O escândalo dos currículos falsos já chegou ao topo. Recentemente, o presidente do Eurogrupo, Jeroen Dijsselbloem, afinal não era diplomado com um mestrado em economia empresarial. A notícia voou e surgiu em todo o mundo em várias línguas como sendo o escândalo. A sério que ainda se surpreendem com isso?

Pelo meu papel como ativista LGBT e pelos direitos humanos, sou convidado aqui e ali para dar palestras sobre muitos assuntos relacionados e recordo que no início quem me convidava, por norma, tratava-me ora por doutor ora por professor.
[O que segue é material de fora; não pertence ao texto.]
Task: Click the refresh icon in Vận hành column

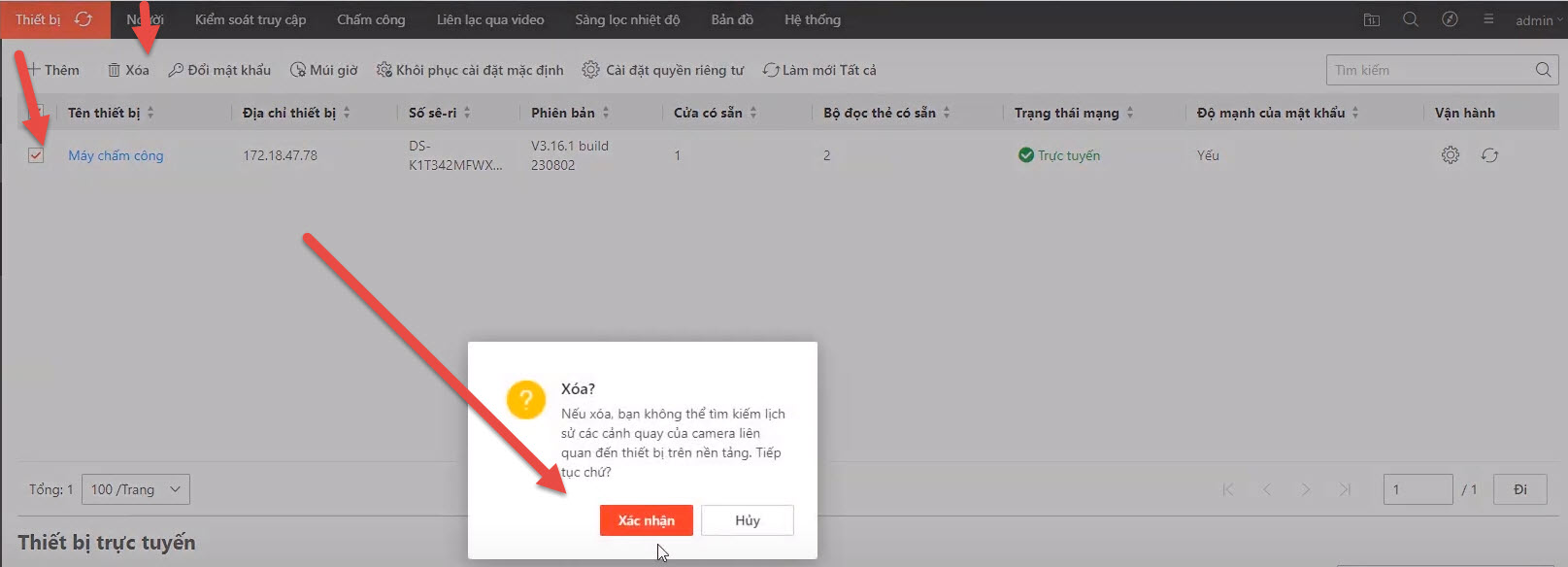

Como não sou nem uma coisa nem outra, sempre me apressei a corrigir dizendo, o meu nome é João Paulo sem “dê erres” ou “profes”. Nos trabalhos que levo para apresentar, surge sempre apenas e só “João Paulo”. Não está lá nenhuma abreviatura titular. Aliás, se alguma vez fui professor, fui de dança apenas.
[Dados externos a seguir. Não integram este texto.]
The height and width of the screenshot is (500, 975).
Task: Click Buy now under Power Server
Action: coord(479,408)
Esta vida de política social leva-nos a relacionamentos imprevistos e, muitas vezes, inevitáveis. Pelo menos, durante algum tempo. E, assim, encontrei muitos ou alguns pseudo qualquer coisa, gente que apresentava currículos que mais pareciam bíblias. Na altura, a boa-fé e alguma ingenuidade levava-me a olhar o titular desses cartapaços como pessoas “uau”, mas a vida ensina-nos a ler nas entrelinhas e, mais do que isso, a não julgar a qualidade do vinho pela rama da videira.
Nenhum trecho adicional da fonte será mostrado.